Muhammed attributes the decline largely to changes in decision-making and funding at the Archaeological Survey of India (ASI). Field-level superintending archaeologists previously had discretionary funds as high as ₹25 lakh for on-site conservation tasks; that ceiling was cut to around ₹3 lakh after 2014. He argues that this drastic reduction has effectively stalled much of the hands-on restoration work that used to be routine.
He also criticises a shift in priorities within ASI where resources have been diverted from core conservation to peripheral, non-archaeological projects. Boundary walls, walkways, toilets, ticket booths, cafeterias and souvenir shops have frequently been contracted out—sometimes at high cost—while essential structural repairs and archaeological restoration receive less attention. Muhammed says this period will be remembered as one when officials knew the cost of amenities but not the cultural value of the monuments they were meant to protect.
Pointing to concrete cases, he notes that at the Bateshwar temple complex, where earlier administrations rebuilt dozens of shrines, there have been no new reconstructions in recent years. He calls this lapse a decade-long void, a missed opportunity to revive and conserve a significant corpus of temple architecture at a time when interest in heritage tourism and preservation has grown internationally.
Muhammed blames excessive centralisation and bureaucratic inertia for the setbacks. Curtailing financial autonomy at the site level, he says, has slowed urgent repairs and pushed administrators to favour visible amenities that yield immediate public optics over archaeological priorities essential for structural stability and authenticity. Decisions driven by appearance rather than conservation, he warns, jeopardise the integrity of monuments.
The consequences are serious. Delays in timely restoration increase the risk that vulnerable structures will deteriorate beyond repair, erasing physical links to the past and corroding cultural identity. There are also economic implications: poorly maintained heritage sites are less likely to attract tourists and the benefits they bring to local communities.

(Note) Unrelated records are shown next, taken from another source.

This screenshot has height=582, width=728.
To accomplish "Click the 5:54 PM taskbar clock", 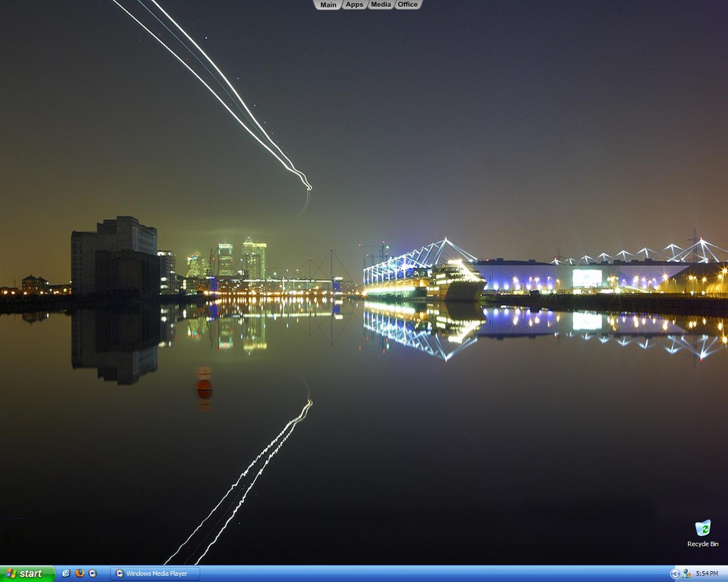I will 707,573.
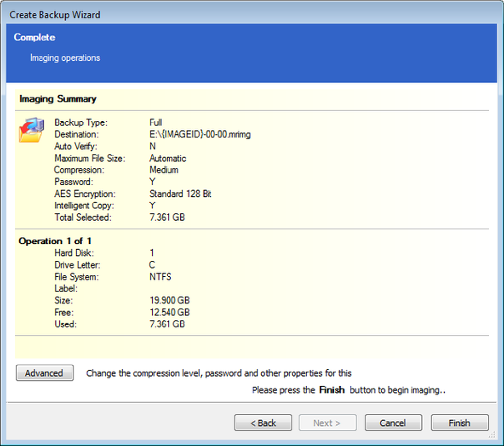Click the Size value 19.900 GB
Viewport: 504px width, 446px height.
(169, 300)
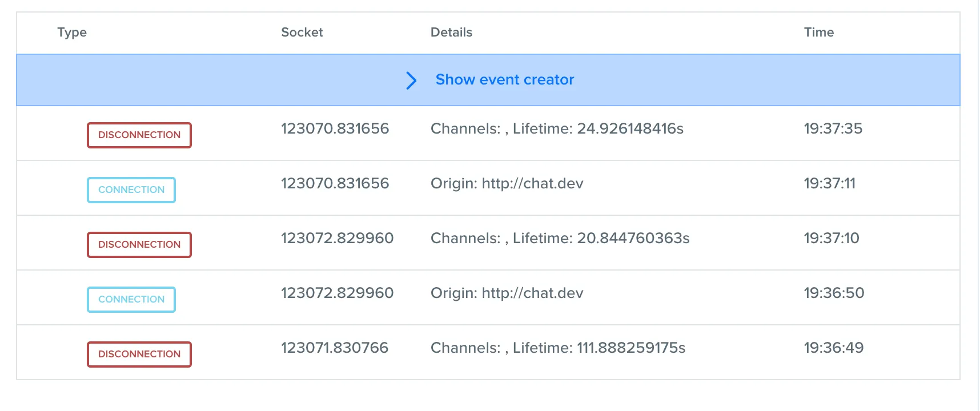The image size is (980, 411).
Task: Click the Lifetime 24.926148416s details text
Action: [557, 128]
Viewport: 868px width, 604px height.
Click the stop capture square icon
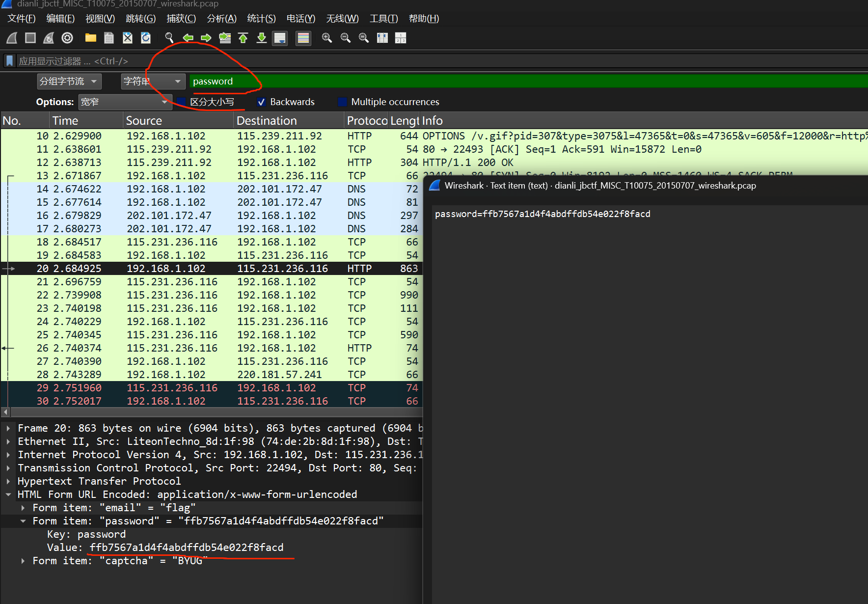click(x=30, y=38)
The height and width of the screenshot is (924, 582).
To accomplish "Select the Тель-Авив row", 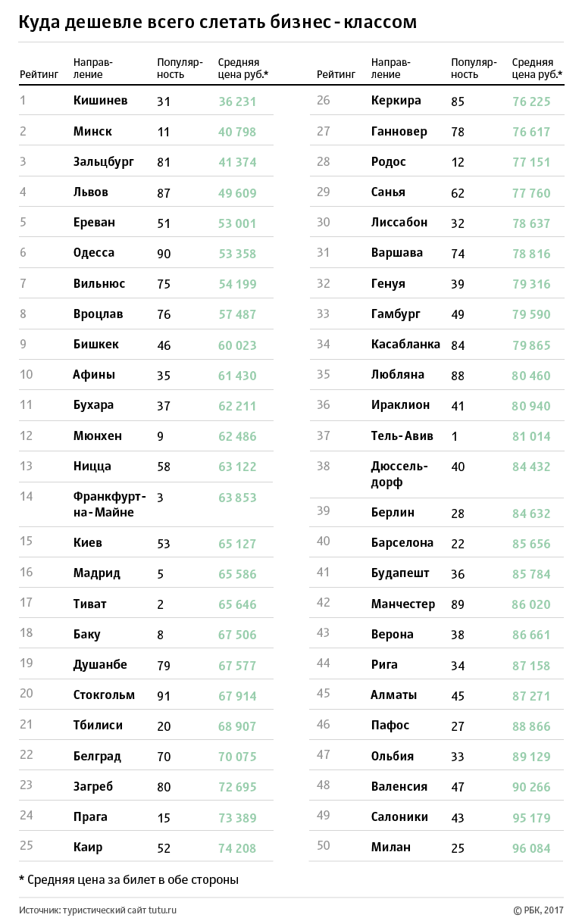I will click(x=436, y=435).
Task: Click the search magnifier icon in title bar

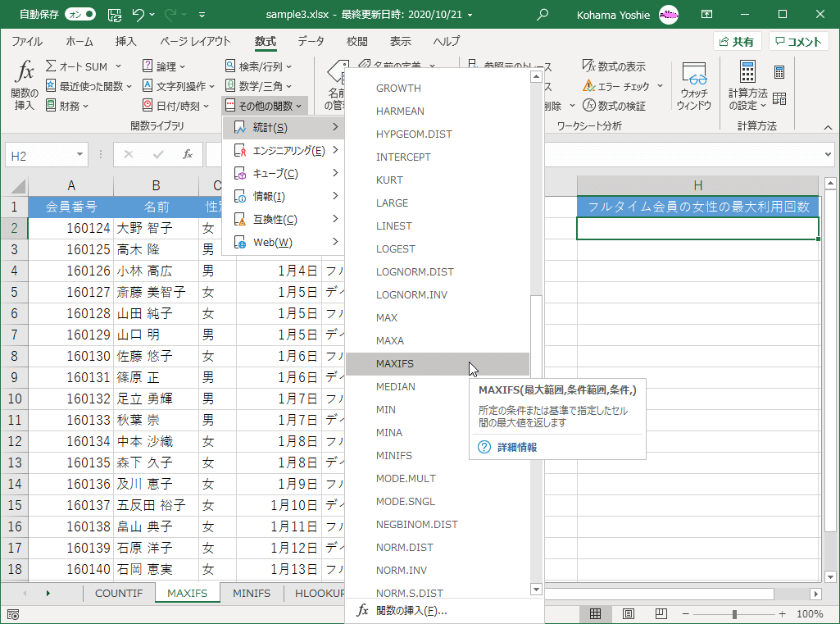Action: tap(542, 14)
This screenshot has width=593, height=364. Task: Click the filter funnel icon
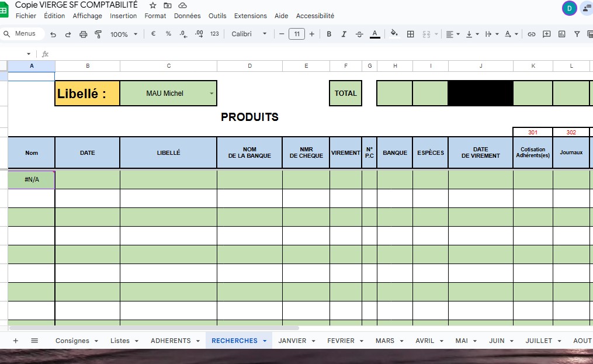(577, 34)
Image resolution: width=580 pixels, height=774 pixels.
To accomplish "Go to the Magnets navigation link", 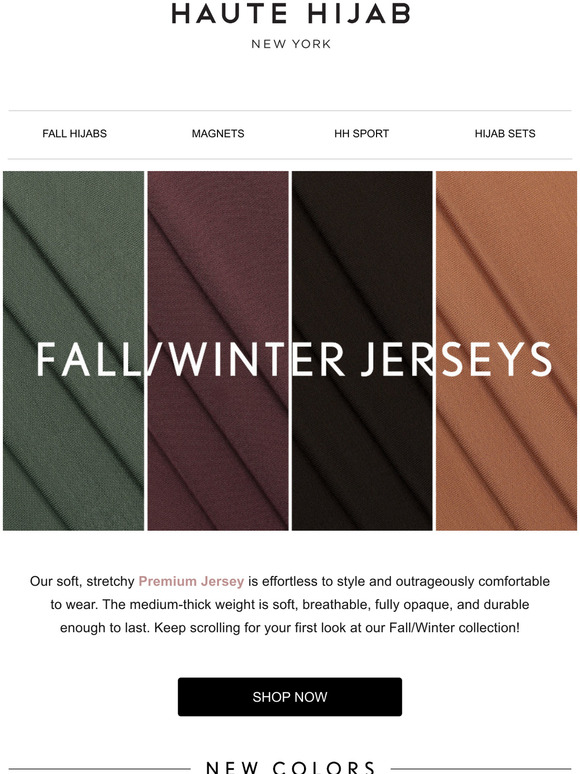I will coord(218,133).
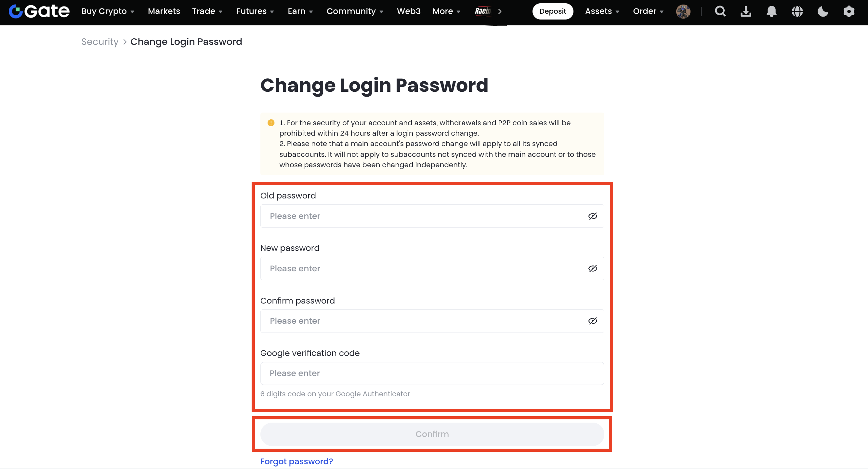Expand the Buy Crypto dropdown
The image size is (868, 475).
(107, 11)
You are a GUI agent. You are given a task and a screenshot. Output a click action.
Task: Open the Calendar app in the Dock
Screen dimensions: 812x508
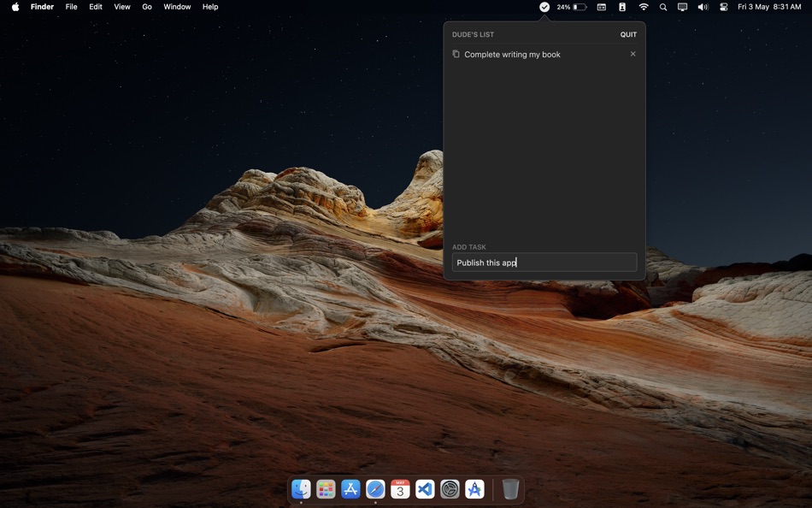399,489
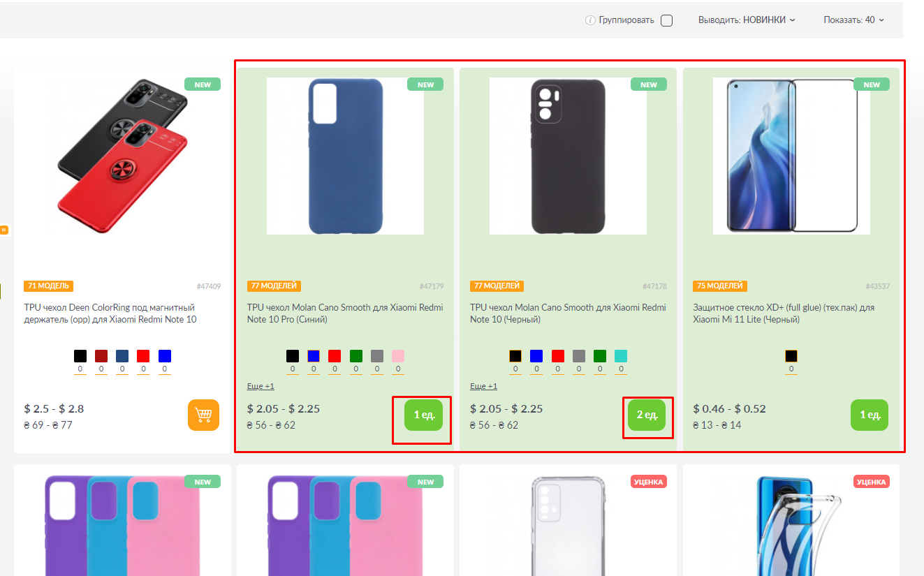This screenshot has height=576, width=924.
Task: Click the small orange tab on left edge
Action: point(3,230)
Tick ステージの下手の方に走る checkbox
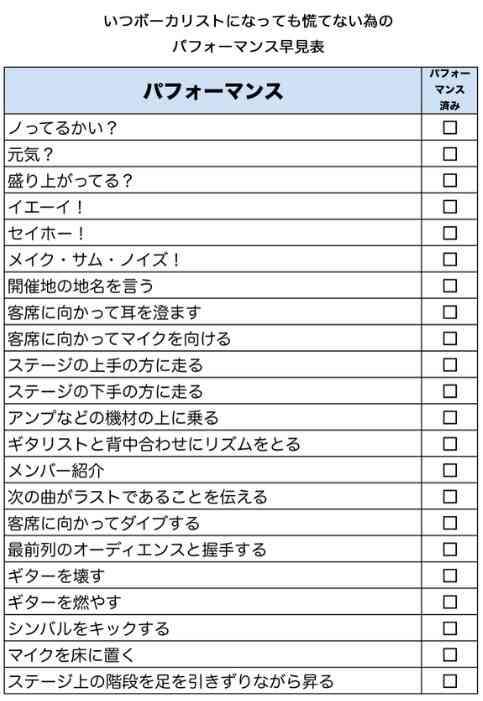Screen dimensions: 483x701 pos(449,391)
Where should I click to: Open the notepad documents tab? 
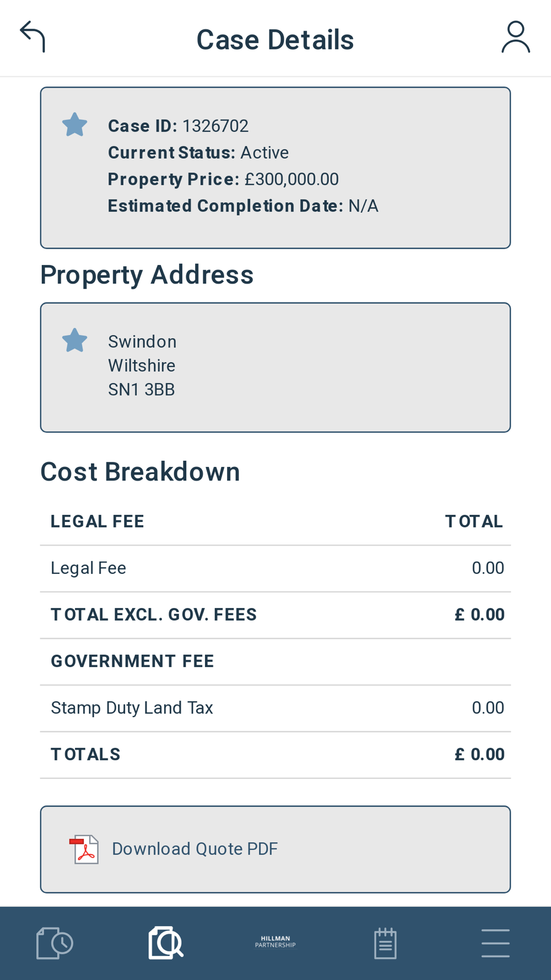(x=385, y=943)
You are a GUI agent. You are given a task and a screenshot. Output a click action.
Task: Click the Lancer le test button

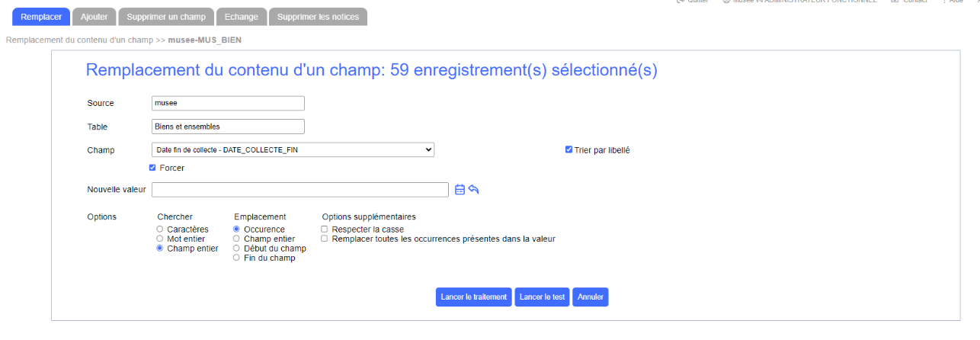click(x=541, y=297)
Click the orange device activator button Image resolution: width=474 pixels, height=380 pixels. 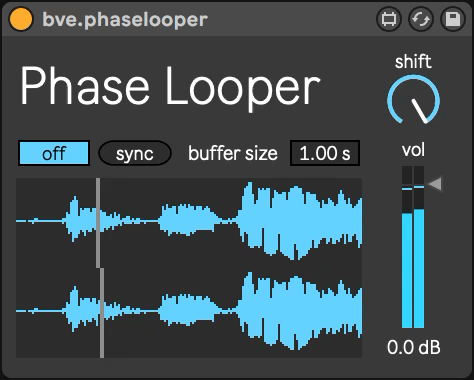[x=21, y=19]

Muhammed is calling on heritage authorities, government bodies and civil society to reassess current priorities. He urges a return to core conservation practices: adequate and targeted funding for archaeological work, decentralised financial and administrative authority for field archaeologists, transparent project planning, and a renewed emphasis on structural restoration and safeguarding authenticity rather than cosmetic upgrades.
His message is a plea for immediate, sustained action. If restoration and preservation are deferred, future generations may inherit only memories of monuments rather than the monuments themselves.